La classe operaia sarà (forse) andata in paradiso ma i lavoratori cinesi di Foxconn continuano a vivere in un inferno fatto di ritmi massacranti, umiliazioni personali e condizioni di produzione inumane. Lo sostiene la ONG Sacom , che continua le sue indagini sugli stabilimenti del colosso asiatico e denuncia: in un anno nulla è cambiato.
L’attenzione internazionale si era focalizzata sugli stabilimenti produttivi di Foxconn per una serie di suicidi verificatisi nell’impianto di Shenzhen, e soprattutto per il fatto che la fabbrica cinese fosse il maggior fornitore di Apple, al servizio della moda per gli iCosi .
Apple si era impegnata in prima persona affinché le condizioni di lavoro nelle fabbriche di Foxconn tornassero a livelli quantomeno umani, ma i rapporti di Sacom dicono sostanzialmente che quasi nulla è cambiato : le lavoratrici e i lavoratori cinesi continuano a sostenere turni massacranti che durano dalla mattina alla sera inoltrata , sono obbligati a sopportare una sorta di addestramento militare e devono firmare una specie di abiura rispetto al suicidio che dovrebbe sancire l’illegalità della richiesta di risarcimenti congrui da parte delle famiglie.
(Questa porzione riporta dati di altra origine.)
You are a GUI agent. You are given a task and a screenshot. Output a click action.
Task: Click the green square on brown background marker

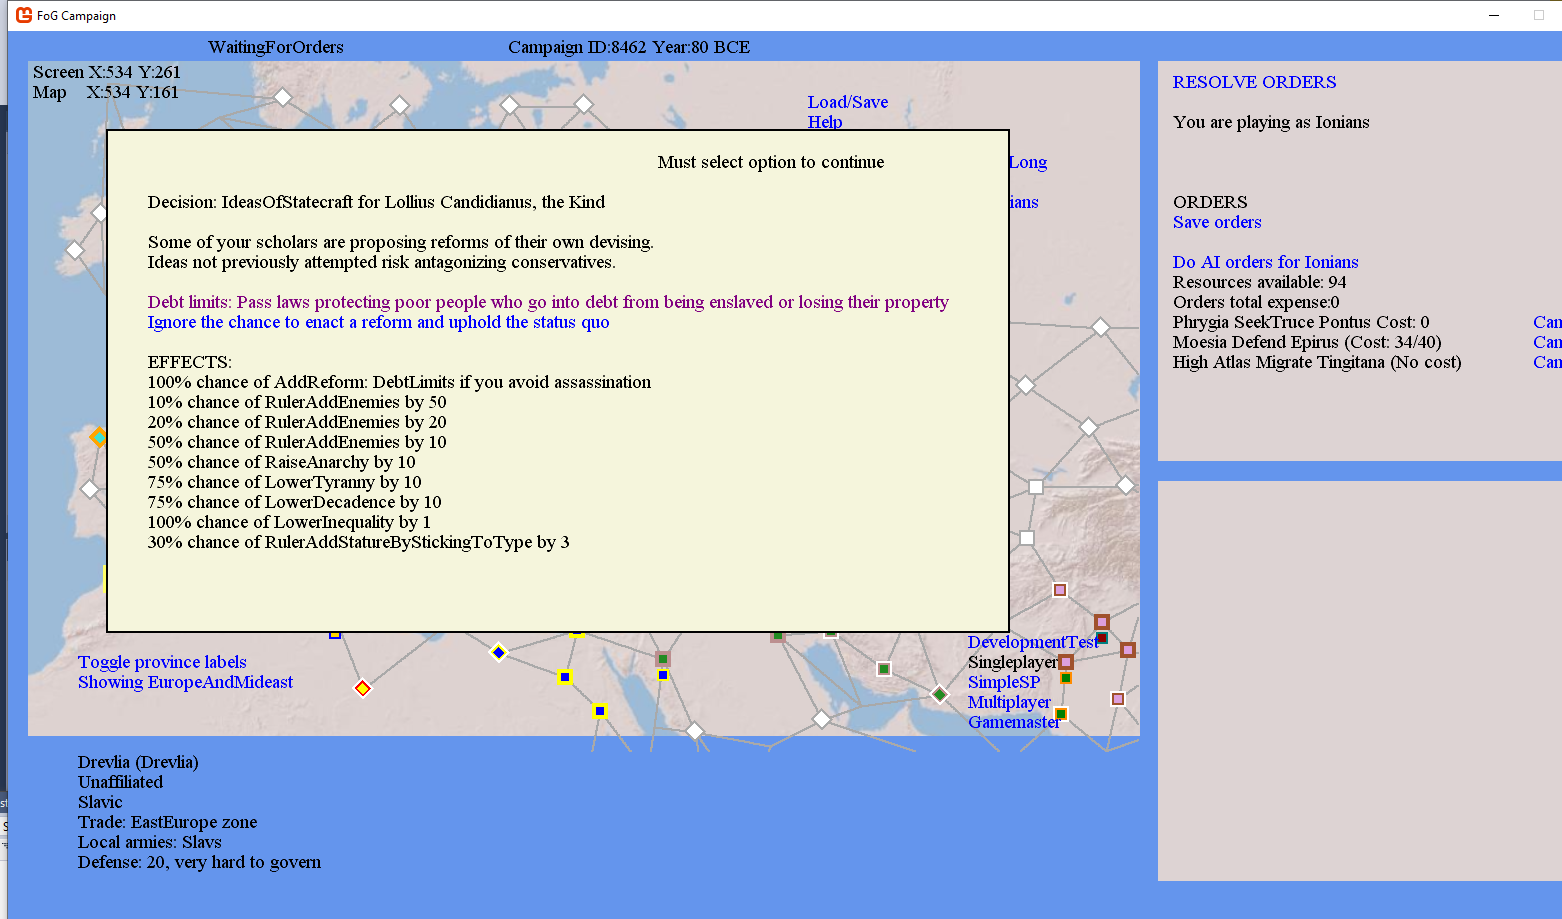tap(662, 659)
A Shenzhen e nella fabbrica di Chengdu – dove presto la forza lavoro dovrebbe crescere fino a 200mila persone – ridere fuori tono o parlare a voce alta durante il lavoro equivale a meritarsi un’umiliazione pubblica, la richiesta straordinaria di iPad 2 negli ultimi mesi costringe a sopportare settimane lavorative di 7 giorni su 7, i salari continuano a essere miserrimi e non c’è alcuna garanzia di ricevere compensazioni per gli straordinari obbligatori.
Come risponde il management di Foxconn alle accuse di Sacom e delle altre ONG? Louis Woo, “assistente speciale” del presidente del colosso cinese, incensa le condizioni di lavoro nella fabbrica come dure ma perfettamente in linea con gli standard locali e internazionali. Qualcuno umilia i lavoratori in pubblico? Si tratta di una pratica “che noi non incoraggiamo” ma che potrebbe capitare “vista la svariata e ampia popolazione della nostra forza lavoro”.